Representatives of almost all the sectors of the modern glass industry are members of the livery. These include the manufacture and sale of container glass, medical glass, art glass and the telecommunications, media and technology sector.

== History ==

The Worshipful Company of Glass Sellers of London ranks 71st in precedence among the City of London's livery companies and received its incorporated royal charter in 1664. This, together with an earlier charter dated 1635 which was not incorporated by the Court of Aldermen, for reasons which are now obscure, are both still held by the company. The 1630s were troubled times and problems in the glass trade periodically collided with a background of political unrest.

Within the City of London there already were livery companies controlling the manufacture and quality of glazing for windows and spectacle manufacture; and the new Glass Sellers Company was therefore established to cover all other parts of the glass trade.
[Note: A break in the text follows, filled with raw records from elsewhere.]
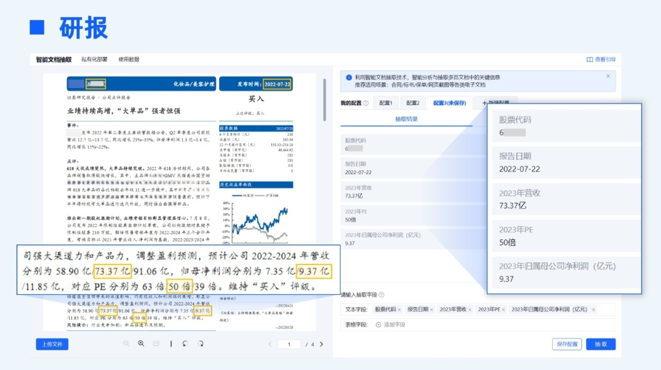
Task: Remove the 2023年PE field tag
Action: coord(503,309)
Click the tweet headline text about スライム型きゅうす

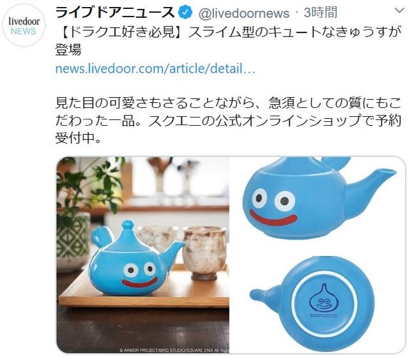pos(228,40)
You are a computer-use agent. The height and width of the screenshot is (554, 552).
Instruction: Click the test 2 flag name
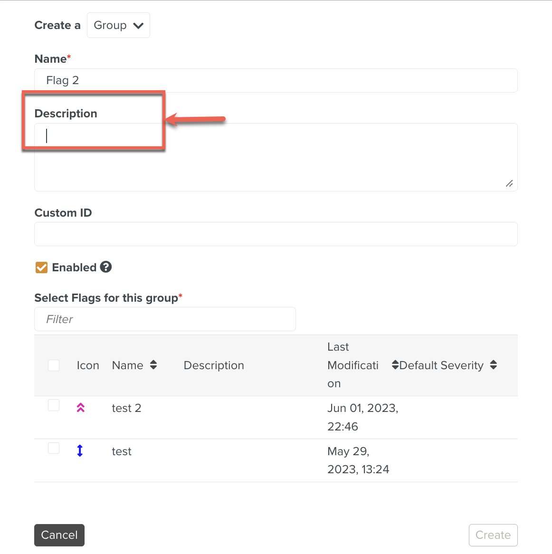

It was to be responsible not only for the production of drinking vessels and tableware, but also for the manufacture of looking-glasses and glass vials – such as those then used in the making of hour glasses.

The main task of the new company, all of whose members were previously members of other London companies, was dominated by retailers – often those working with china, which was then imported from China in large-scale lots for sale to retailers at auction.

== Charitable activities ==

The Worshipful Company of Glass Sellers Charity Fund supports the wider glass industry through its awards, provides scholarships and bursaries for education, and supports the City and its specific appeals and the less privileged in and around the City of London.

=== The Glass Sellers' Art & Craft Award ===

Working under the patronage of the Worshipful Company of Glass Sellers, George Ravenscroft made his famous discovery of lead crystal. Its manufacture subsequently began in 1674 at his workshop which is on the site now occupied by the Savoy Hotel in the Strand. Since then the Glass Sellers Company has continued, in various ways to support the art of glassmaking, consolidating this in the main, in two awards for glass art. The Glass Sellers Prize used to be an annual award but since 2008, it has been linked to the British Glass Biennale and is awarded biennially.